13 November 2009

On Nurturing

At least the November Overcast turned into rain, though not very heavy. But some strong wind came with it. That took out one thing I was going to do today: a bike ride. Under normal circumstances, I might've gone out for a bit. But I got back on the bike less than a week ago, and I don't want to put too much strain on parts of my body that are still pretty tender.

The weather, however, was not responsible for cancelling another thing I'd planned for today: lunch with Bruce. We missed our lunch date because he wasn't feeling well. Something--the way I know Bruce, to be precise--told me that he was making his malady seem less serious than it was. My hunch was right. Now I wish I'd called him during the week.

He has pneumonia. He told me he's been sleeping through much of this week and when he's awake, he coughs a lot. In a way, it may be just as well that I didn't call, for he certainly needs whatever rest he can get. At least that's what he said when I called him today. But I wish I'd gone with my hunch. I'd've caught the next train and showed up at his door with a large vat of chicken soup (home-made, of course) in my hands.

Carolyn has been coming by, he said, and she'll be there this weekend. That's good, and not surprising--they've been together for at least fifteen years. Still, I want to go and help him. He says he just might take me up on my offer to come by his place during the week. I hope he does.

Bruce has said that my transition brought out a "maternal instinct" that, he said, I always had, even thought I didn't want to acknowledge it. And he's said that the surgery seems to have further accentuated it. Marci never told me that would happen!

Speaking of maternal...Yesterday, on my way to class, I saw Anne for the first time since May. She is a biology professor from France who's conducted genetic research and has worked with a leading researcher in her field on trying to find out whether and to what degree transgenderism and homosexuality are congenital.

This semester, she's on maternity leave. She gave birth around the same time I was having my surgery. During her pregnancy and just after I had my surgery, she expressed her belief that we had a common bond: We were both bringing a new life into this world. "I am giving birth to someone who will always be part of me," she said. "And you are giving birth to your self."

Although I believe I have been giving birth to myself, I wouldn't have made that comparison myself. I don't disagree with it; I just wasn't sure that I would've placed what I was doing on the same plane as bringing a brand-new life into this world. "But that is exactly what you are doing!." she averred.

OK, she said it. So did Regina. So did a few other women I know--all of whom have given birth. I guess I have to go along with them.
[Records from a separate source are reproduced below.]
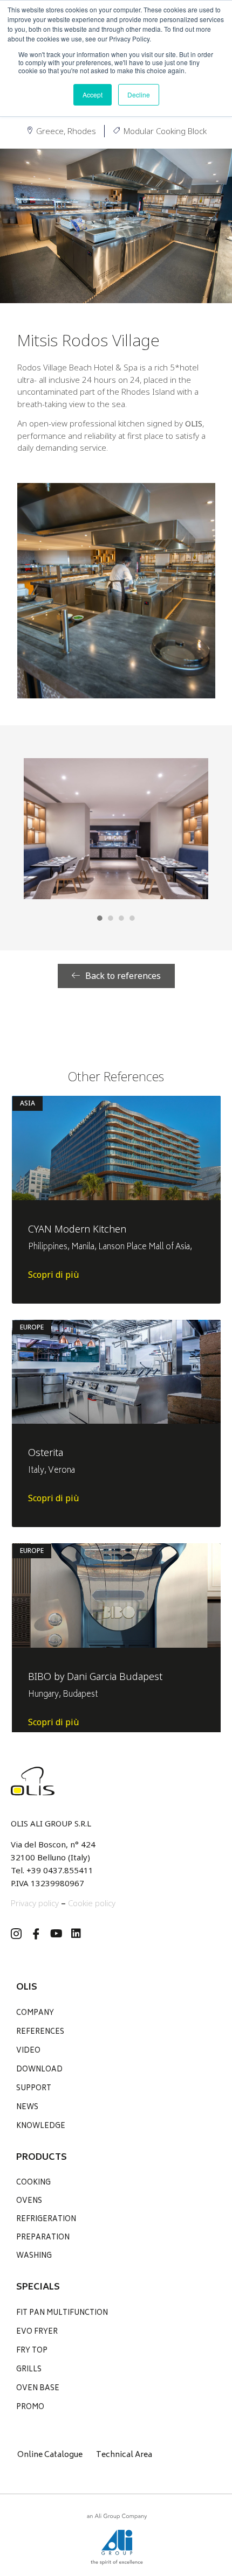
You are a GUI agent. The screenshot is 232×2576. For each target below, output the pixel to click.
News (27, 2108)
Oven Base (37, 2389)
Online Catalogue (50, 2455)
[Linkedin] (76, 1933)
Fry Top (31, 2351)
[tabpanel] (116, 828)
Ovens (29, 2201)
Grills (29, 2370)
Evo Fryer (37, 2332)
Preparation (43, 2238)
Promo (30, 2408)
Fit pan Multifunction (62, 2313)
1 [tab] (99, 918)
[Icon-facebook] (36, 1933)
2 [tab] (110, 918)
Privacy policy (35, 1903)
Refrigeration (46, 2220)
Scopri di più (53, 1274)
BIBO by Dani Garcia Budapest (95, 1676)
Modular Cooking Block (165, 130)
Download (39, 2070)
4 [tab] (132, 918)
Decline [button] (138, 94)
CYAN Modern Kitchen (77, 1228)
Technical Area (124, 2455)
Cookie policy (91, 1903)
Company (35, 2013)
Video (28, 2051)
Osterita (45, 1452)
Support (33, 2089)
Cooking (33, 2183)
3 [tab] (121, 918)
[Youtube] (56, 1933)
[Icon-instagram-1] (16, 1933)
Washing (34, 2256)
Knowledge (40, 2126)
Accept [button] (93, 94)
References (40, 2032)
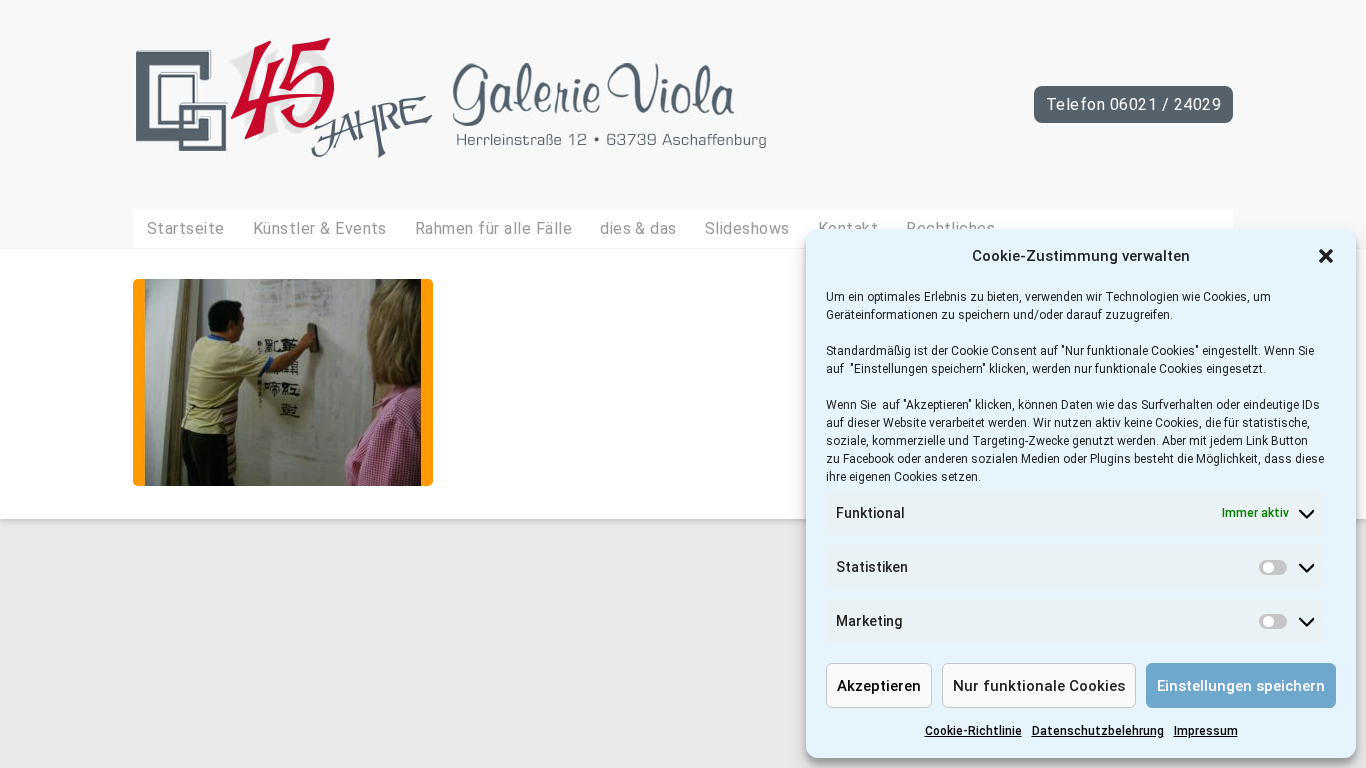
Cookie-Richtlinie (973, 731)
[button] (1326, 256)
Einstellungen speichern (1241, 686)
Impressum (1206, 731)
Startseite (186, 228)
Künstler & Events (320, 228)
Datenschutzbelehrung (1098, 731)
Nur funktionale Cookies (1039, 686)
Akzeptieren (879, 686)
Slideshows (747, 228)
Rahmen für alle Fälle (493, 228)
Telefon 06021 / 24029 (1133, 104)
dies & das (638, 228)
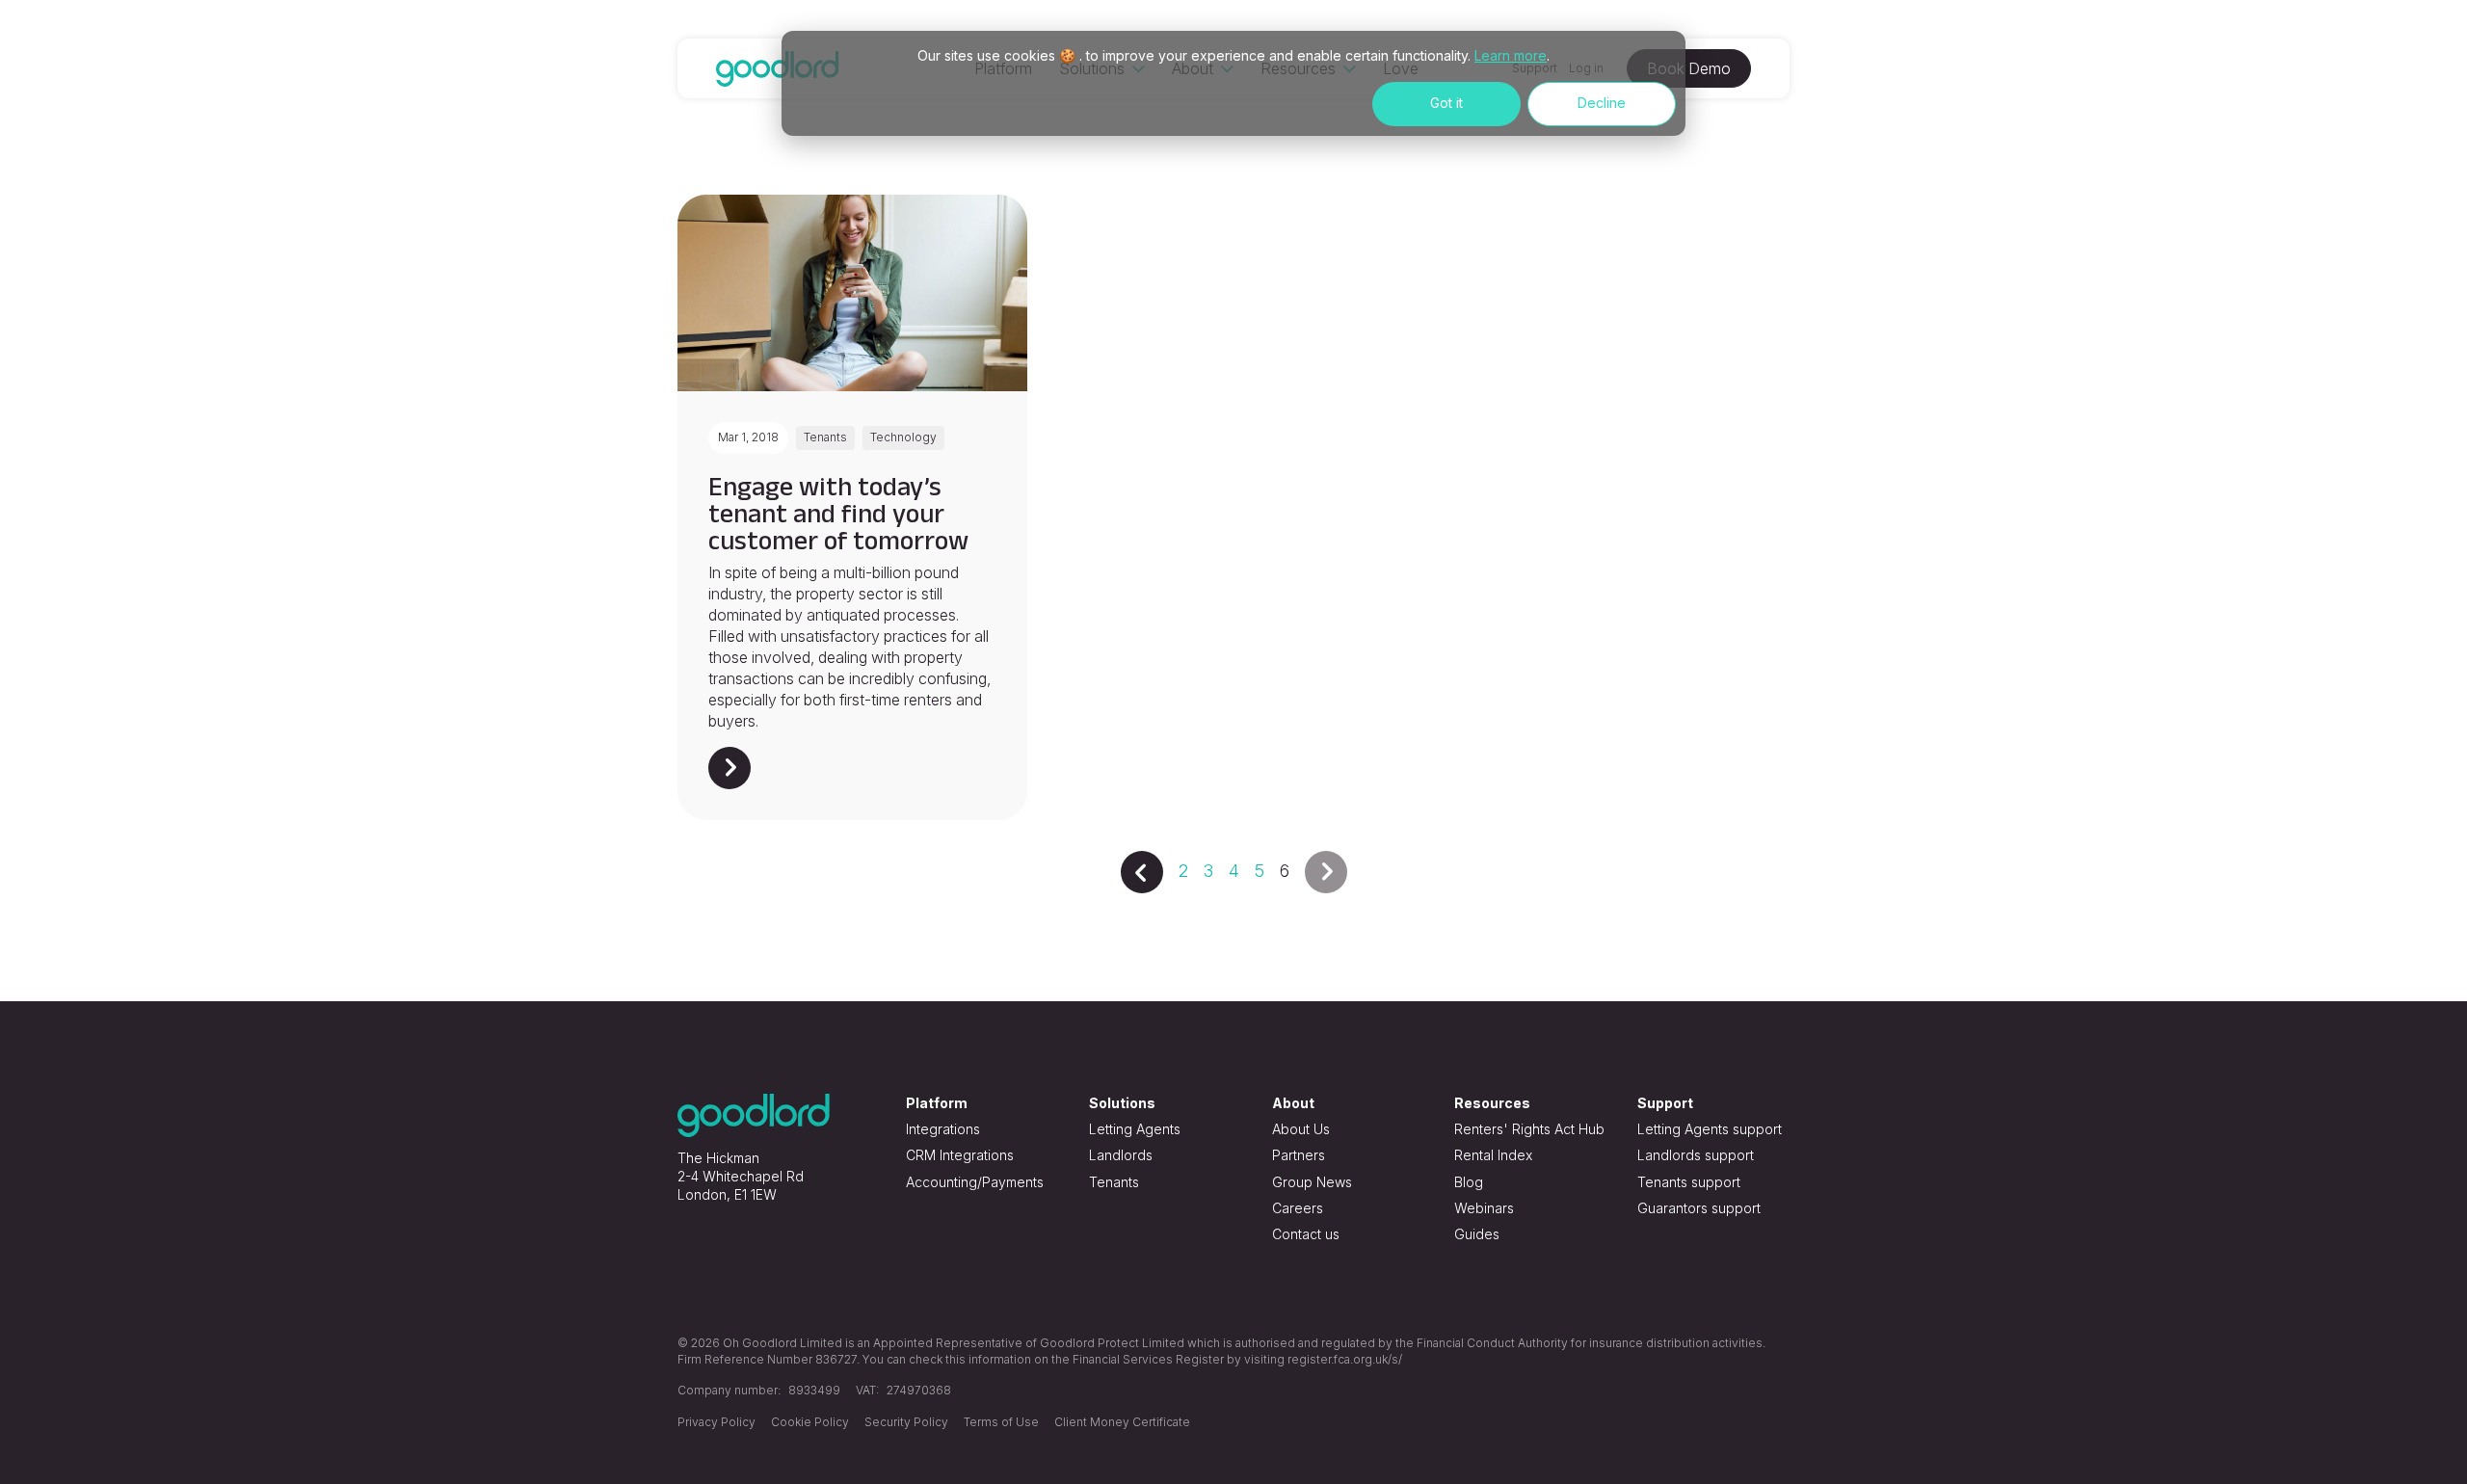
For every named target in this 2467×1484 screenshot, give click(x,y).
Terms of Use (1001, 1422)
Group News (1312, 1182)
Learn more (1510, 55)
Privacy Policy (716, 1422)
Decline (1602, 102)
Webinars (1484, 1208)
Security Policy (906, 1422)
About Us (1301, 1129)
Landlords (1121, 1155)
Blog (1468, 1182)
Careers (1297, 1208)
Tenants (1114, 1182)
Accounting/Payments (975, 1182)
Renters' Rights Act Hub (1529, 1129)
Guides (1476, 1234)
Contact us (1306, 1234)
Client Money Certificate (1122, 1422)
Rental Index (1493, 1155)
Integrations (943, 1129)
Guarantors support (1699, 1208)
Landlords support (1695, 1155)
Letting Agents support (1709, 1129)
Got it (1446, 102)
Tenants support (1688, 1182)
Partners (1298, 1155)
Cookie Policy (810, 1422)
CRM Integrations (960, 1155)
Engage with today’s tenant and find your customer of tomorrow (838, 513)
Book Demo (1689, 68)
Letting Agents (1134, 1129)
But I'll fight it real, real hard. ;-)

I don't mind thinking of myself as someone who brought a life in this world or has the capacity to nurture herself or someone else. Still, I am somewhat reluctant to compare myself to any woman who's given birth, whether or not she gives me "permission" to do so and includes me in her world. After all, I still can't even fathom what it must have taken of my mother for her to give birth to, and raise, me. I can't imagine that whatever struggles I'm having in learning about this new life, my new home, can compare to what my mother did for me.

All I can do, I suppose, is to give myself, and anyone else who loves and trusts me, the best of whatever kind of care we need. Yes, we have a "sacred duty," as Helmer says in A Doll's House to our families. But, as Nora says when she's leaving him, we also have "another duty just as sacred" to ourselves. If we don't tend to that, we can't help anyone else.

I know. I haven't said anything new. Sometimes I just have to remind myself.